• COMPLETE THE FOLLOWING
1) Retype the stretch of the forum thread announcing a new website from "Your page is" through "gonna top that?" with no changes.
2) Write what comes next in the forum thread announcing a new website, picking up after its final line.

• TEXT EXTRACT
# My web site is now ready.



## Nightshade (Jul 18, 2004)

Hi Guys= My new web site is now ready for viewing. Flash intro page and banners are finished. Thanks Andrew for all your hard work. So please sit back pull up a comfortable coffin, grab the beverage of your choice and please enjoy Nightshadesnightmare.com. 

Happy Haunting.....


http://www.nightshadesnightmare.com/


----------



## Dr Morbius (Jan 12, 2006)

Very nice! I'm still working on mine, as it is flash too. CLick on my banner to see it! I love flash sites, and yours is really cool.


----------



## Mr Unpleasant (Feb 25, 2005)

Excellent job Nightshade! I really like it, it's creepy yet easy to navigate. Those without a flash player will certainly be deprived of that cool montage of pics on your opening page(my favorite part). All in all, great work as usual.... but I was already a fan.


----------



## Empress Nightshade (Jul 6, 2004)

I'm with you on that one, Mr. U! I was already a fan and HUGE admirer. 
Your page is awesome, My Dear. I'm so glad that you now have a site that shows off your talent. I think a lot of people have no idea what you can do and this is giving them the opportunity to see.

VERY NICE!


----------



## Jack Reaper (Nov 19, 2003)

Beautiful!!!
How ya gonna top that?


----------



## ironmaiden (Aug 5, 2003)

Bravo!!!!

Really enjoyed your site! I can appreciate the time and work that went into it as well. Thats some good stuff.

ironmaiden


----------



## Nightshade (Jul 18, 2004)

• SUPPLIED MATERIAL

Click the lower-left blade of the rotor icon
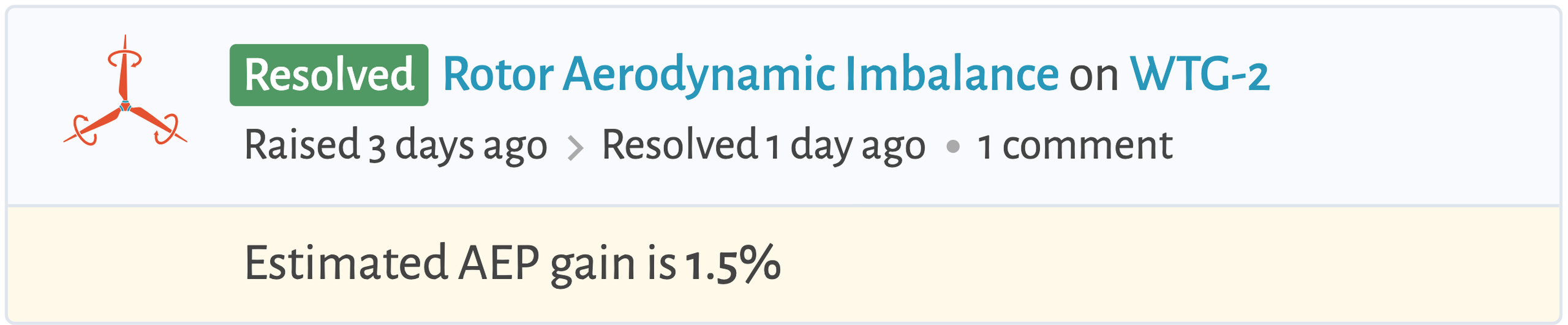The image size is (1568, 325). 98,124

• RESULTS BY TASK
1)
Your page is awesome, My Dear. I'm so glad that you now have a site that shows off your talent. I think a lot of people have no idea what you can do and this is giving them the opportunity to see.

VERY NICE!


----------



## Jack Reaper (Nov 19, 2003)

Beautiful!!!
How ya gonna top that?

2)
Thank You guys for all the kind comments. I'm happy the site was easy to navigate, thats what I was trying for. The flash page and banner that Andrew de Ruiter did for me was great. I'm html challenged.


----------



## Halloweiner (Oct 2, 2003)

Excellent job on that website.


----------



## daveo1101 (Oct 12, 2005)

Simply awesome!


----------



## TearDrop Memories (Oct 3, 2005)

Really well done!
I especially like aunt elsbeth, looks almost neon.


----------



## TommyHawk (Feb 14, 2005)

Very very well done! Kudos. Your page is very easy to use, I love that the pictures can be giant-sized, and you props are terrific!
Woo hoo!


----------



## Nightshade (Jul 18, 2004)

Hey davo, Great job on your Groundbreaker.


----------



## pumpkinman (Apr 18, 2006)

Sweet Sweet Sweet... 
My Favorite was the Crypt Keeper Organists... AWESOME!


----------



## Nightshade (Jul 18, 2004)

*Thanks pumpkinman*

Thanks for the compliment Pumkinman. I'm thinking of resurrecting the organist this year with a few twists. I love your pumpkins and scarecrow display and Lizzy looks very formitable. Bring on the critters!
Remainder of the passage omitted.